## Written request
Which lines in the items below contain the string "width"? Pick out each of them and copy it in full, treating case as significant.

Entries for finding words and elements
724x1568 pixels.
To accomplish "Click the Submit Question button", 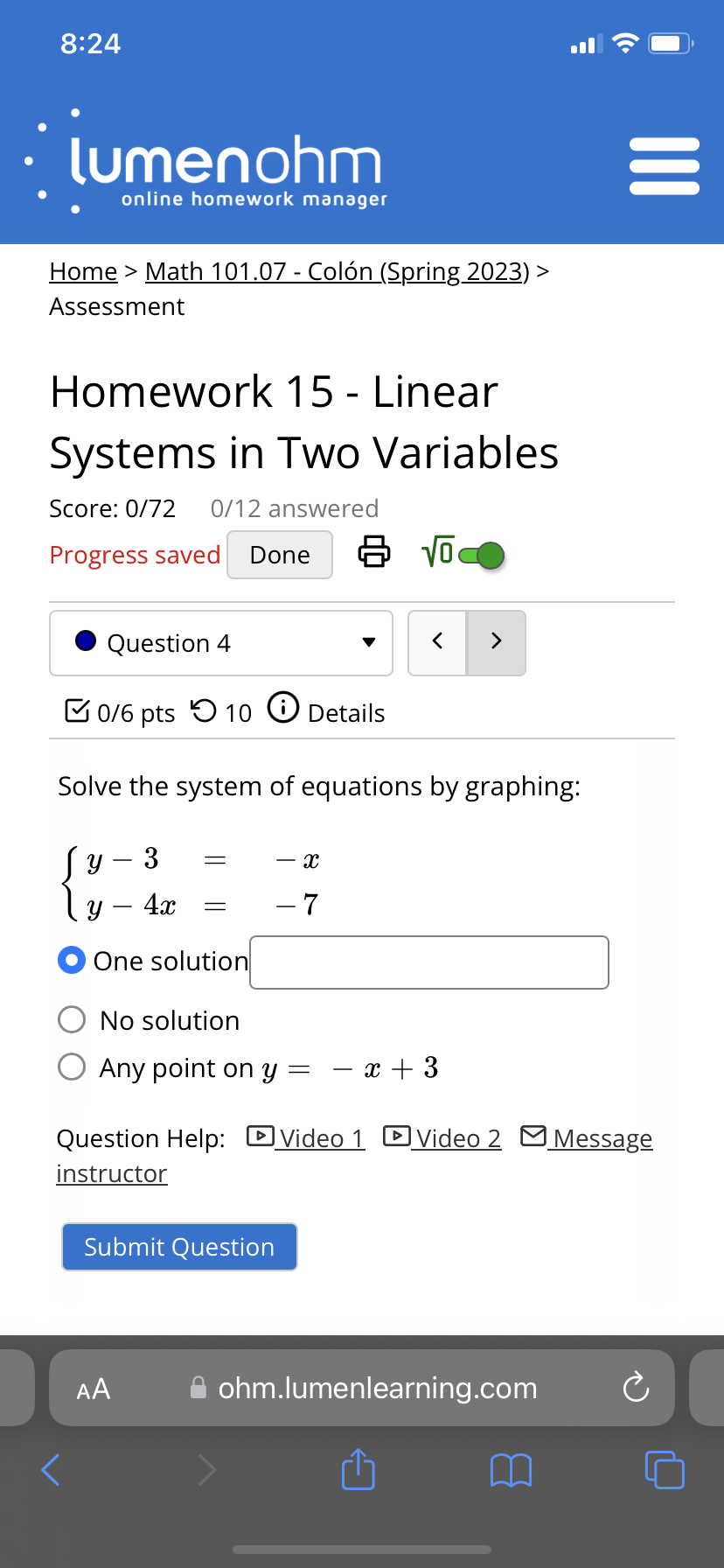I will (179, 1247).
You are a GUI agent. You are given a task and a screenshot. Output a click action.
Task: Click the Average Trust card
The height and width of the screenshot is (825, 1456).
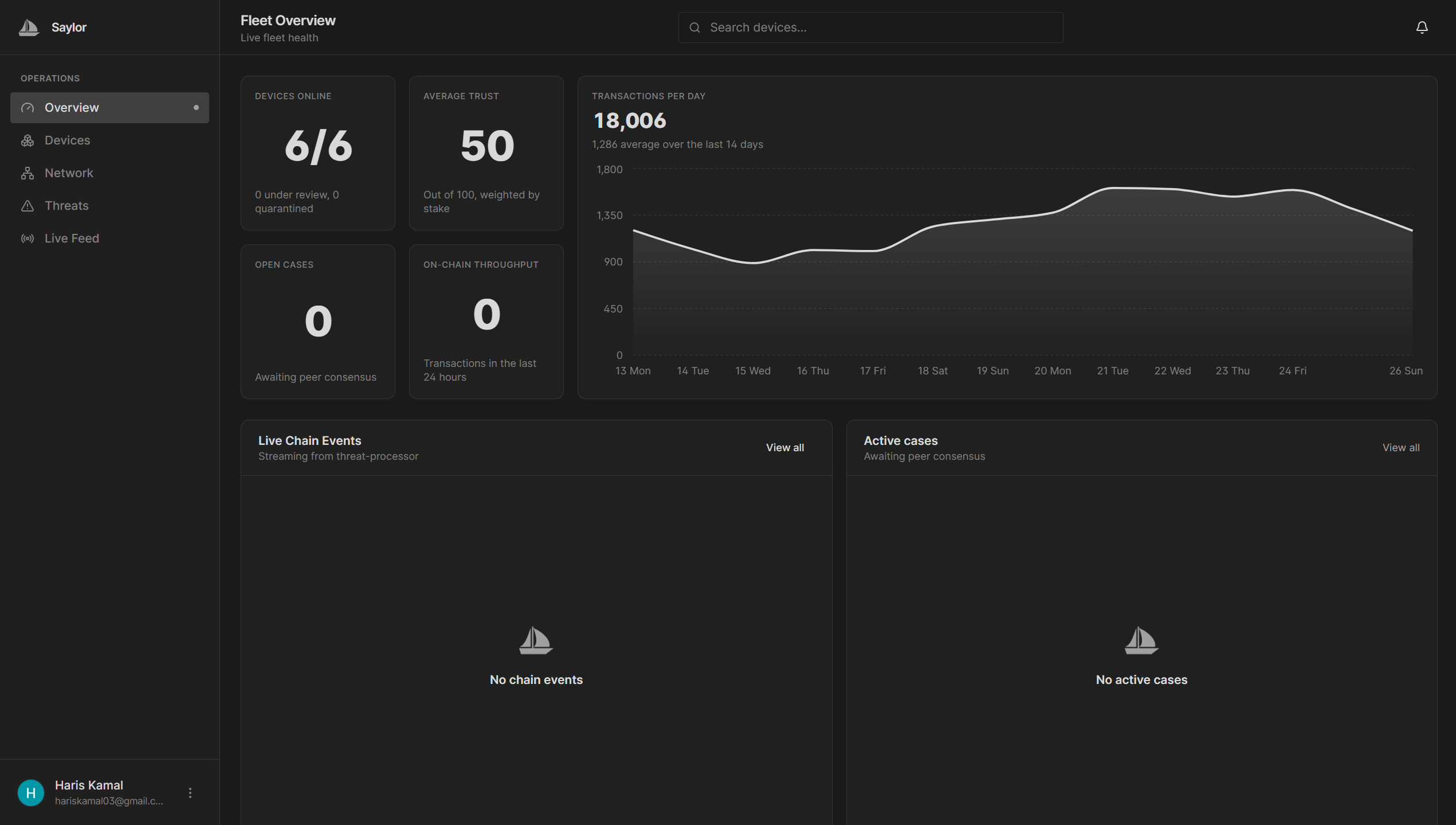pos(486,153)
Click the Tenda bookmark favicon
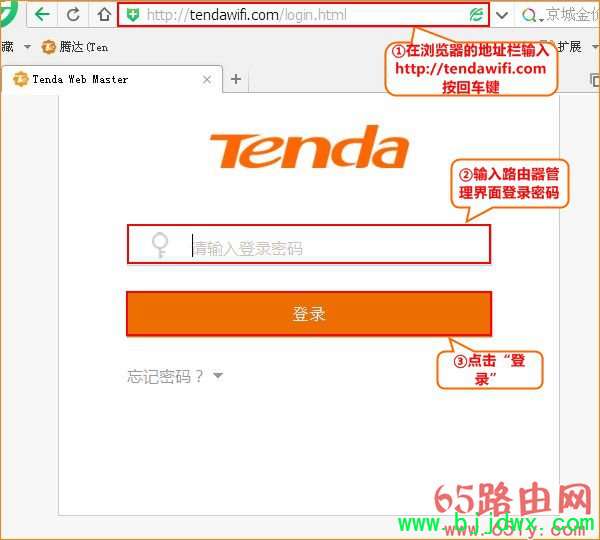 (48, 47)

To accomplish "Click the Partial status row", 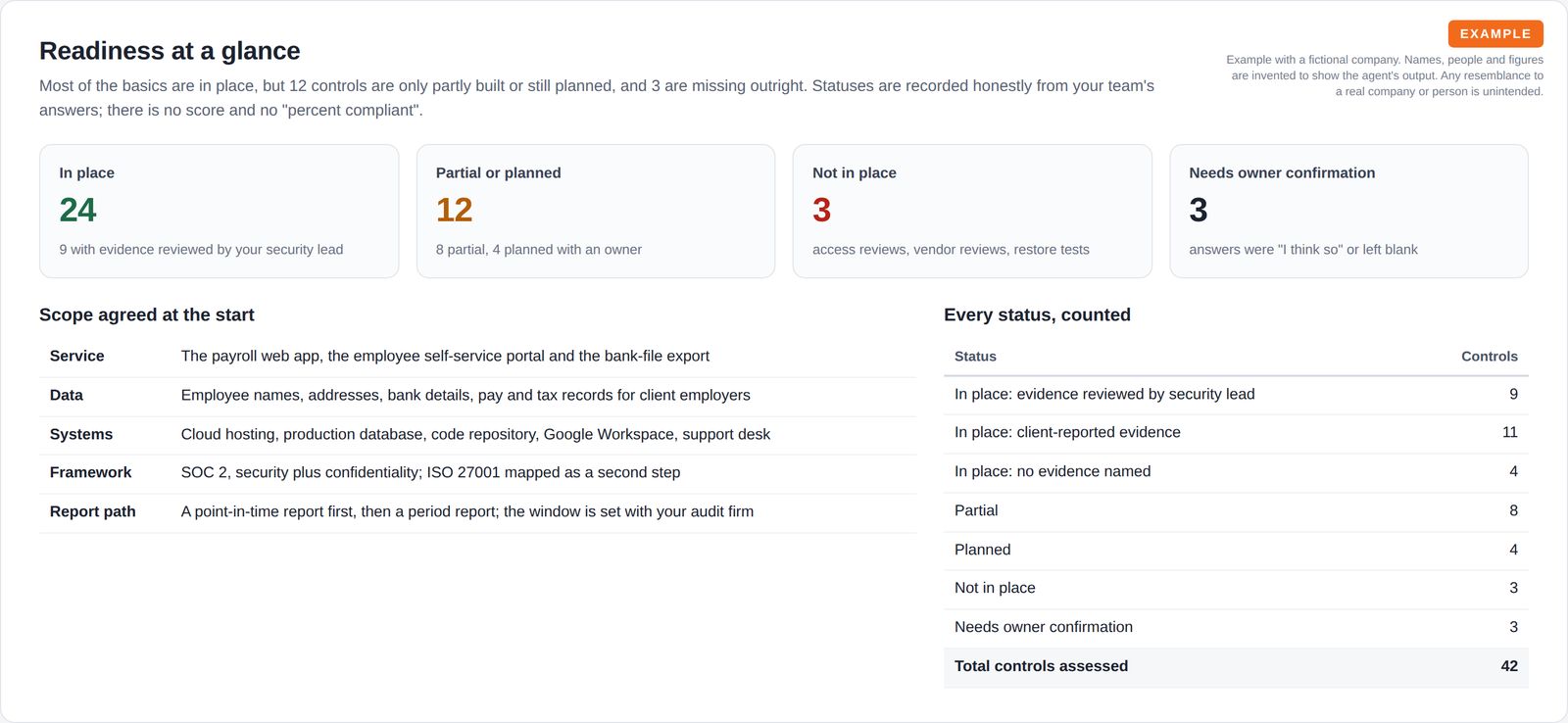I will [x=1236, y=511].
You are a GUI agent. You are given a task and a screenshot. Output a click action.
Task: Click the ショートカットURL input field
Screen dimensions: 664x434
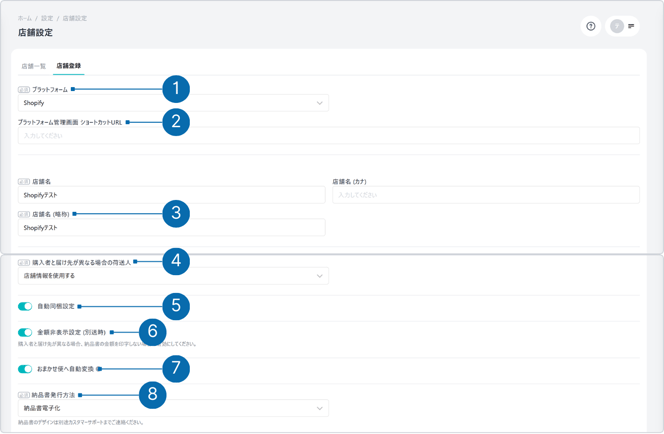(329, 136)
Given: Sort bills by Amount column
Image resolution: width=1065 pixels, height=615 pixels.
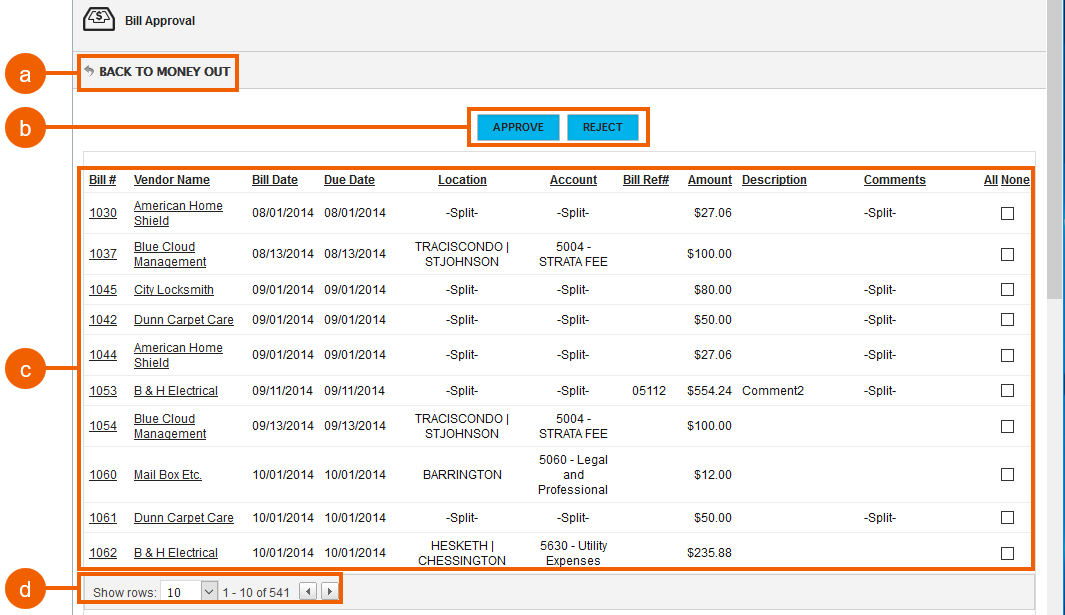Looking at the screenshot, I should click(709, 180).
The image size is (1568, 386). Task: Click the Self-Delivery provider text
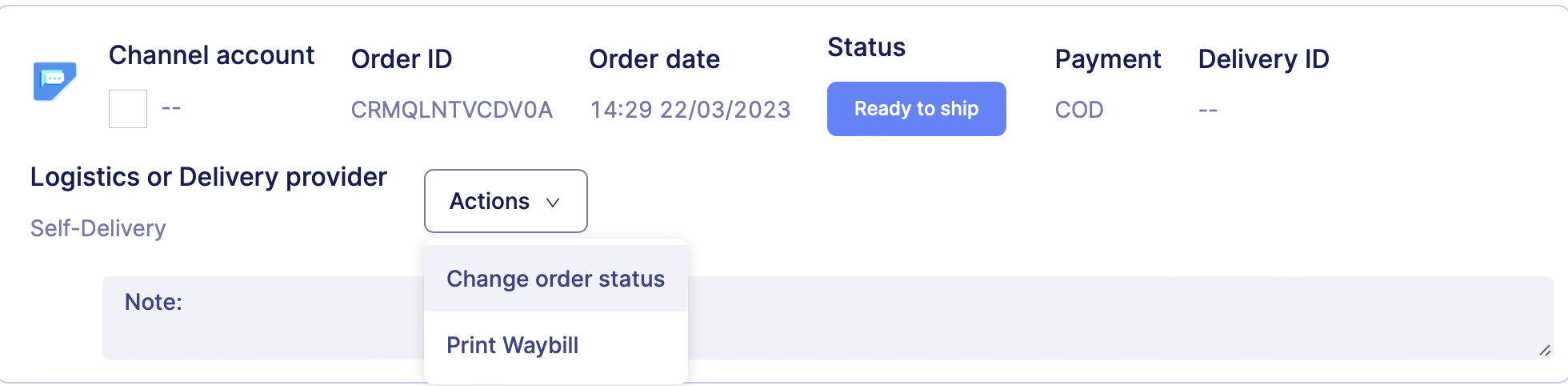click(x=98, y=228)
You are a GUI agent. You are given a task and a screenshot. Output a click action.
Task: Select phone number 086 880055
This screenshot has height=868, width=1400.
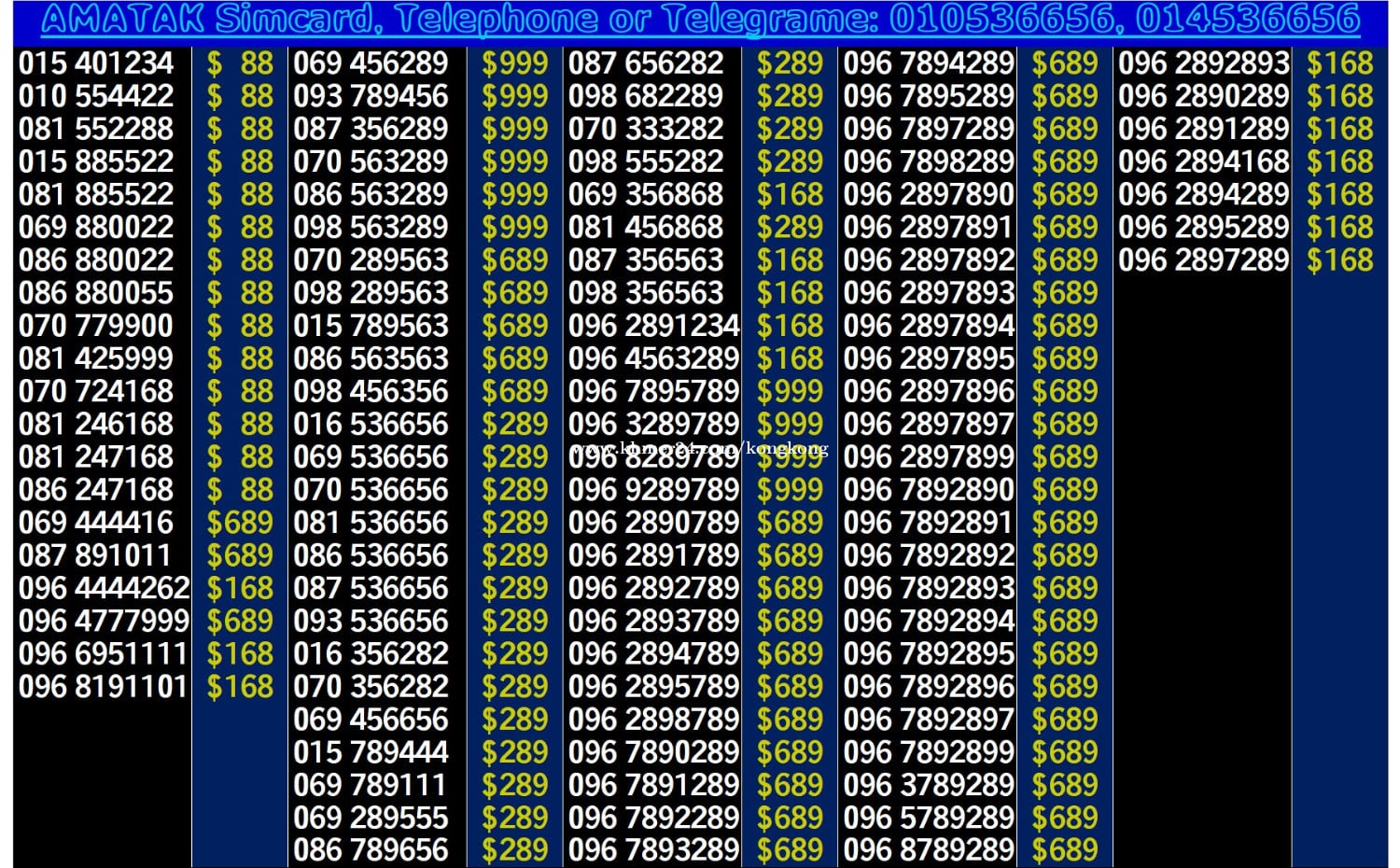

## Correct result
The height and width of the screenshot is (825, 1456).
Image resolution: width=1065 pixels, height=615 pixels.
This screenshot has height=868, width=1400.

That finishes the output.